“Señora no puede sentarse acá, tiene que circular”.
La mañana de otoño se intuía luminosa desde la planta baja de su pequeño departamento de barrio. Y no se equivocaba.
Al abrir la puerta de calle entró todo el aroma a un domingo que recién despierta. Buffa no tardó en empezar a tirar de la correa con la impaciencia de los perros nacidos y criados entre cuatro paredes, pero no hay apuro: tiempo es lo que sobra esta mañana soleada en que la cuarentena ya deja ver algunos chicos en las calles.
Después de comprar el diario, la mujer elige un banco solitario frente a la catedral de Avellaneda, se acomoda los anteojos para hojearlo y siente el peso de una mirada clavada en su nuca: “Acá no”, le indica un guardia. Buffa ya daba vueltas como un trompo. “Tiene que circular”, insiste el hombre de uniforme parado bajo un tejado de ramas que esparce sombras sobre el suelo.

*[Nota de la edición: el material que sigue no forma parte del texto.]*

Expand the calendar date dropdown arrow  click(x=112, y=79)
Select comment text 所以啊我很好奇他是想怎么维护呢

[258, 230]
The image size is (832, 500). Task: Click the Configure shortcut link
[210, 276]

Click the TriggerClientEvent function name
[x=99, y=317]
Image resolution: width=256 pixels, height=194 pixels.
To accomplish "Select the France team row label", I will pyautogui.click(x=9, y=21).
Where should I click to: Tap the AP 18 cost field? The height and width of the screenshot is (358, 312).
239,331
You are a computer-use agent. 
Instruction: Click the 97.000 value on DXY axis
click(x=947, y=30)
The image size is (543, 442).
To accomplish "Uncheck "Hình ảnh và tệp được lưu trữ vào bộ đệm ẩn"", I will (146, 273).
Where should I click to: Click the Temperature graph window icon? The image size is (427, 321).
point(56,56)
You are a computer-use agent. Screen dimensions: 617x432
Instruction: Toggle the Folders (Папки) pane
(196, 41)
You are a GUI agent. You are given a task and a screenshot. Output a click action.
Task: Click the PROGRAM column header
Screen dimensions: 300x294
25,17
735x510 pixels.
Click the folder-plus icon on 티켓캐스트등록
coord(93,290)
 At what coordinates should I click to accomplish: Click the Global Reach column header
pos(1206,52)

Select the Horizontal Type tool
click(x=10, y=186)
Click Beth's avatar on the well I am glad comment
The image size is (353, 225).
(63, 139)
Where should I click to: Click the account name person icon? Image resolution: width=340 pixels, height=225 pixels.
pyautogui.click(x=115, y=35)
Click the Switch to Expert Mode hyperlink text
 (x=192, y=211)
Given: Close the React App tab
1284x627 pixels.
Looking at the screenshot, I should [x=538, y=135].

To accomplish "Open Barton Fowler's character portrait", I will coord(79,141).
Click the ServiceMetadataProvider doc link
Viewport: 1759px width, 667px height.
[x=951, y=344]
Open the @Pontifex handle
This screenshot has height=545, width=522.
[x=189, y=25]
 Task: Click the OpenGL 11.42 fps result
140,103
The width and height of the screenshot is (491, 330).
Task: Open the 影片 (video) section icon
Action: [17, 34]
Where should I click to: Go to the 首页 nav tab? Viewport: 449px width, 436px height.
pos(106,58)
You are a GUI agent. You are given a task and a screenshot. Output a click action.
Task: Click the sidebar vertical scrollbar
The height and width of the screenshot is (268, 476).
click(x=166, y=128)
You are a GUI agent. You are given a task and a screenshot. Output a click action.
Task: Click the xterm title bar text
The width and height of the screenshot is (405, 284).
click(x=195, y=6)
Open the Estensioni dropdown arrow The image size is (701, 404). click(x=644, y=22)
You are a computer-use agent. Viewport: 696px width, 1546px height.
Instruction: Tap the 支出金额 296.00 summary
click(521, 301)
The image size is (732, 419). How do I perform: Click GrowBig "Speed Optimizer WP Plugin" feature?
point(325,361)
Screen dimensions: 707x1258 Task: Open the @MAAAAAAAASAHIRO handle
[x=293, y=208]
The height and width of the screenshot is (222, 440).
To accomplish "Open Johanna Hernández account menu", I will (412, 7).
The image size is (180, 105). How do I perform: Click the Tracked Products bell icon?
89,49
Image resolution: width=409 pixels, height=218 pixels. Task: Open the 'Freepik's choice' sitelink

Desde la altura de sus 83 años, la señora cierra el diario y con una caída de párpados vuelve a ponerle la correa a su mascota. Ya no recuerda cuándo fue que se rompió la aguja de su brújula. En la retirada, lanza una serie de preguntas hacia la cruz de la iglesia que se empina frente a ella: “Si los chicos ya tienen permiso para salir, ¿por qué los abuelos no? ¿Acaso no nos pueden poner un horario de salida a nosotros también? Los médicos dicen que tenemos que tomar sol por la vitamina D, ¿qué hacemos los que vivimos en una planta baja oscura? Nos piden que circulemos, pero ¿cuántos metros podemos caminar sin sentarnos un ratito? ¿Quién me puede contagiar si no comparto el banco con nadie?
A cierta edad, las preguntas ayudan más que algunas respuestas.